The ALAC project has permitted CERC to mobilize pro bono lawyers in charge of handling corruption cases. Programs on local radio stations have also broadened the reach of ALAC to people living outside the Uvira city.
For the year 2018 more specifically, 193 people contacted our ALAC to obtain legal advice. These contacts were made via our CERC office, via dedicated WhatsApp number and by email. The high rate of reporting is attributable to the awareness-raising activities, as well as the broadcast of radio spots and communication materials, which have improved ALAC’s visibility.
Of the 193 CAJAC contacts in 2018, 83% seek legal assistance for cases unrelated to corruption. The fact that many contacts express grievances unrelated to corruption is a recurring problem that CERC faces. In 2018, these cases mainly concern land disputes (25% of all cases unrelated to corruption), and justice cases (19%). Contacts approaching ALAC to learn about its mission represent 2% of the total workforce. Finally, 15% of contacts come to denounce a case of corruption. Nearly half of these contacts are young people.

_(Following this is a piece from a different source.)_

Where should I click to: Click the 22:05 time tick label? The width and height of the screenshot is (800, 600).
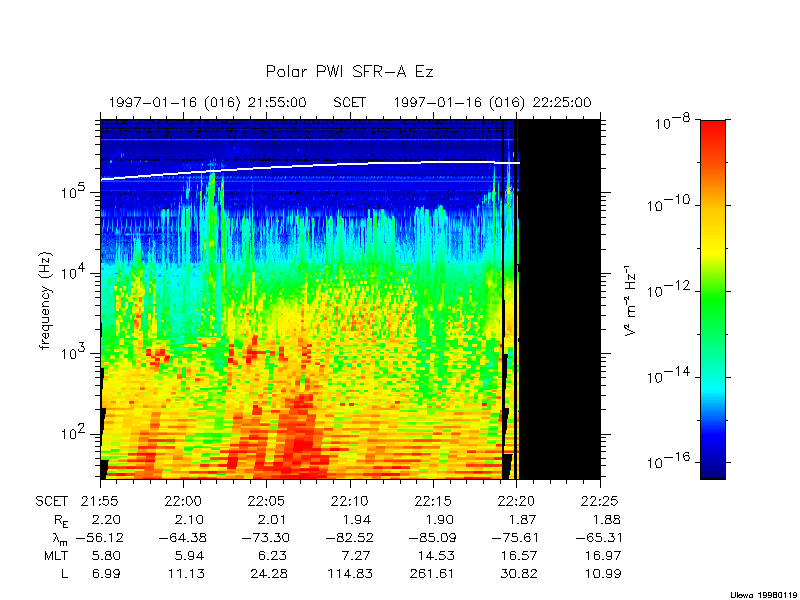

The vast majority (89%) of the corruption reports were sent to the OSCEP (Observatoire pour la Surveillance de la Corruption et l’Ethique Professionnelle) to the High Court with files in support. The ALAC team also compiled complaint files (7% of the denunciations) and wrote letters to the concerned government institutions (4% of cases).
Nevertheless, the halting of the ALAC project appears inevitable at the end of 2018, since no grant no grant could be secured by CERC during the year, despite its efforts to seek funding.